### Item position entries

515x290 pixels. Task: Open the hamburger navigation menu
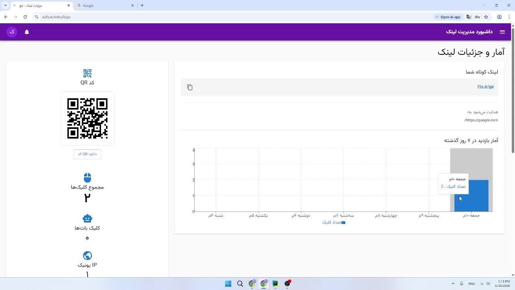coord(502,32)
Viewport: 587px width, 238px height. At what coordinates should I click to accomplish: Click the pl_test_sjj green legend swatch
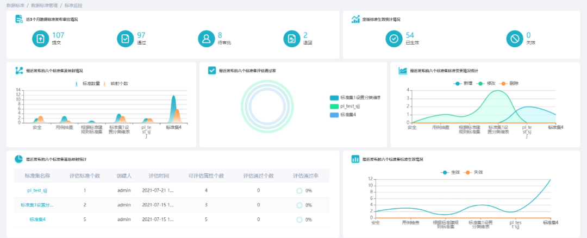point(334,107)
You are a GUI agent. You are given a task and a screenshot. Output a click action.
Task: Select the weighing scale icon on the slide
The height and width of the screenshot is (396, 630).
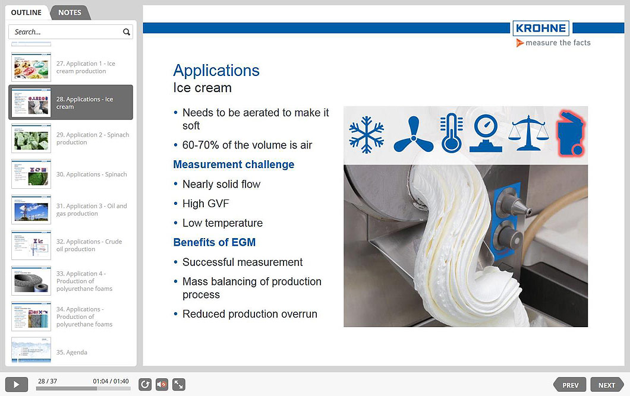pos(528,131)
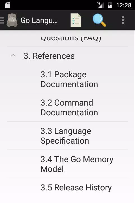Open the hamburger navigation drawer icon
Screen dimensions: 135x203
(x=2, y=20)
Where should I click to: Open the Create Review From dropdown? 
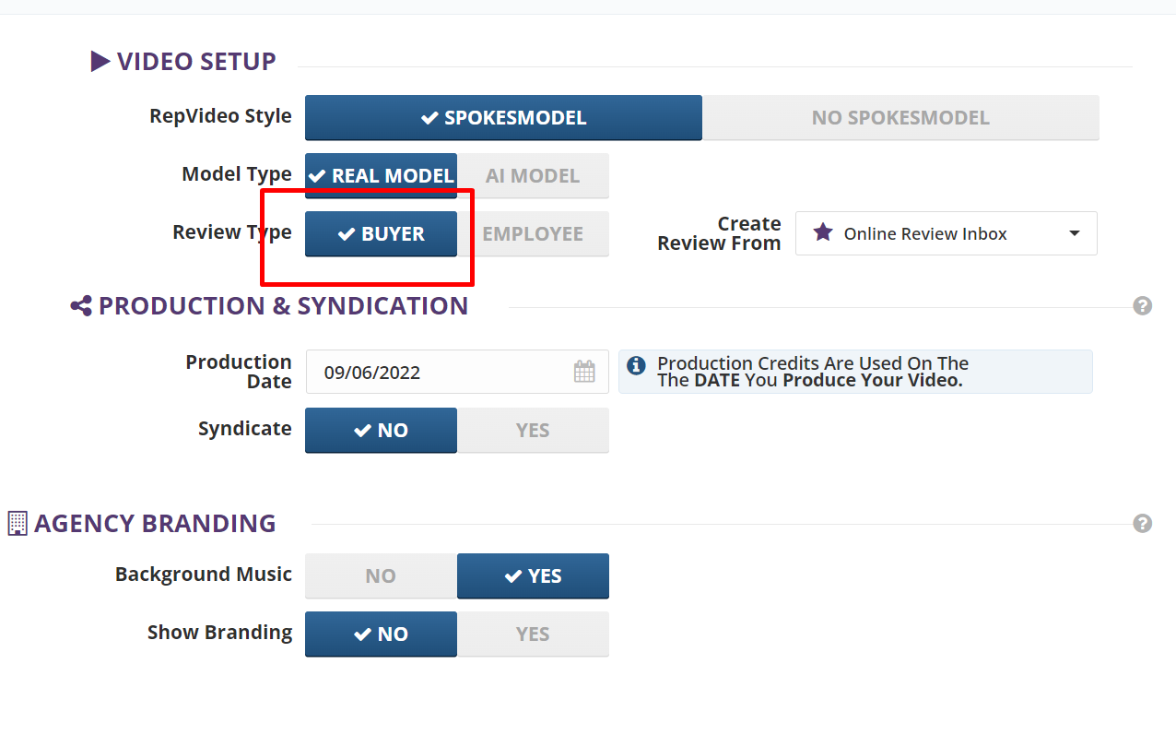click(946, 234)
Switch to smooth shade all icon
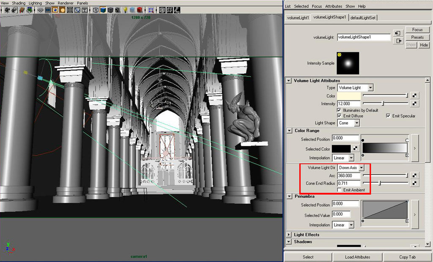This screenshot has width=433, height=262. click(103, 10)
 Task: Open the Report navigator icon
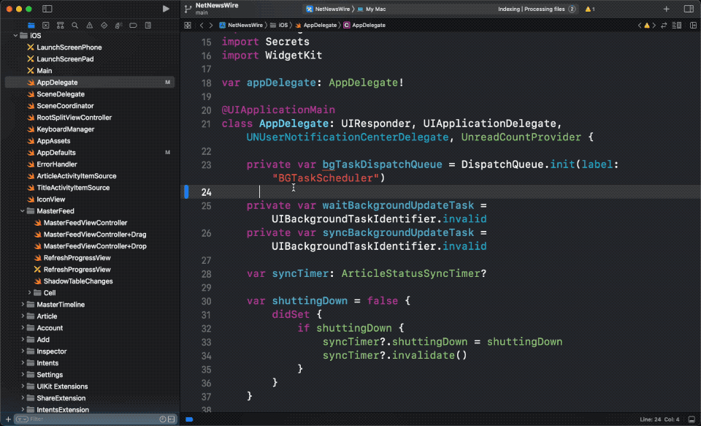click(x=147, y=25)
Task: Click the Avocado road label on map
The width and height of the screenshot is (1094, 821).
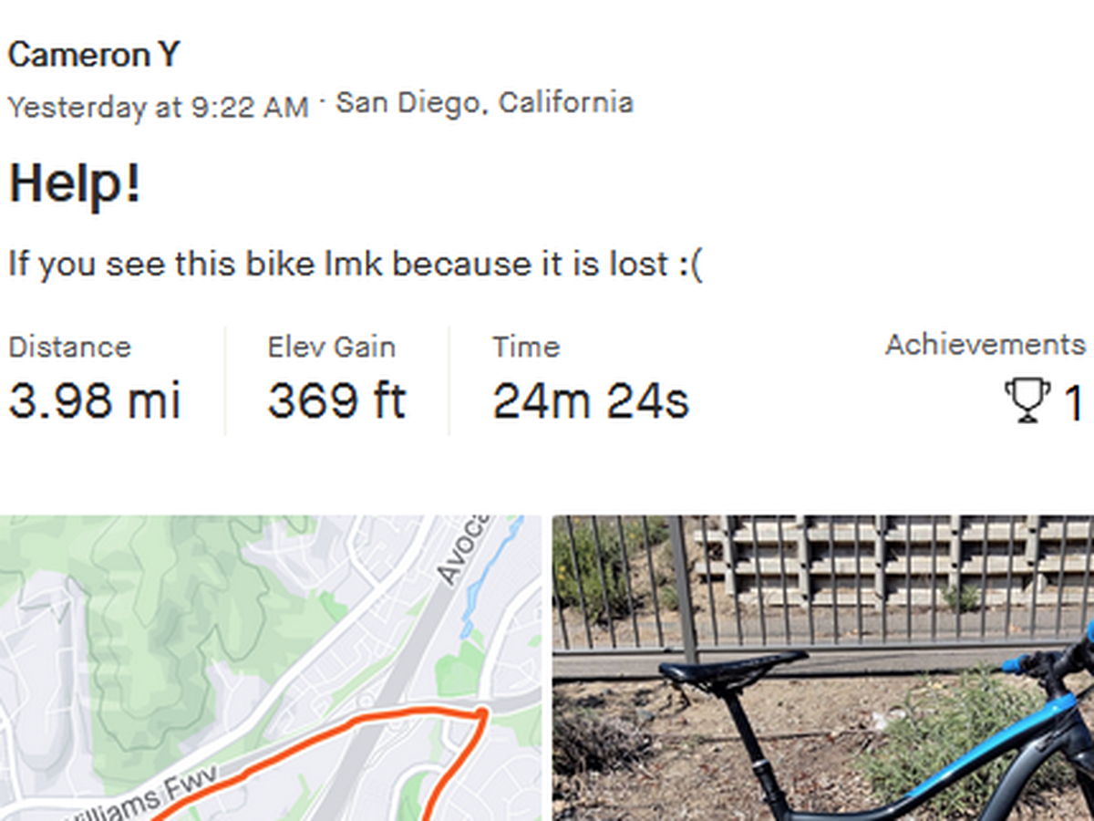Action: click(463, 549)
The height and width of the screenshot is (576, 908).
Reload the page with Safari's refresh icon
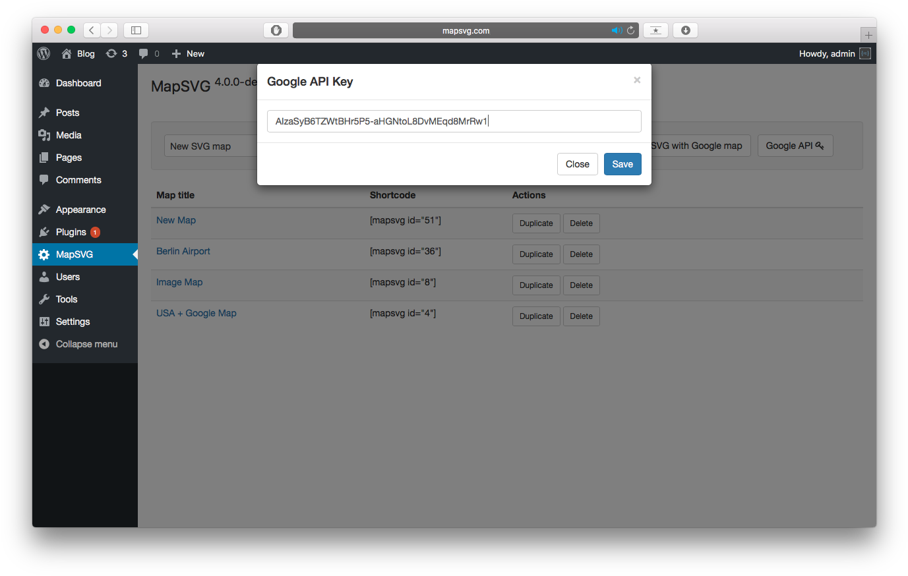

### Your goal
Render every line of the material above as a JSON list of strings, one string per line, skipping blank lines. Leave the pictures out of the list.

### Answer in full
[
  "515x290 pixels. Task: Open the hamburger navigation menu",
  "coord(502,32)",
  "Viewport: 587px width, 238px height. At what coordinates should I click to accomplish: Click the pl_test_sjj green legend swatch",
  "point(334,107)",
  "You are a GUI agent. You are given a task and a screenshot. Output a click action.",
  "Task: Select the weighing scale icon on the slide",
  "The height and width of the screenshot is (396, 630).",
  "pos(528,131)",
  "Open the hamburger navigation drawer icon",
  "Screen dimensions: 135x203",
  "(x=2, y=20)",
  "Where should I click to: Open the Create Review From dropdown? ",
  "click(946, 234)",
  "Switch to smooth shade all icon",
  "This screenshot has width=433, height=262. click(103, 10)",
  " Task: Open the Report navigator icon",
  "click(x=147, y=25)",
  "Task: Click the Avocado road label on map",
  "The width and height of the screenshot is (1094, 821).",
  "Action: click(463, 549)",
  "The height and width of the screenshot is (576, 908).",
  "Reload the page with Safari's refresh icon"
]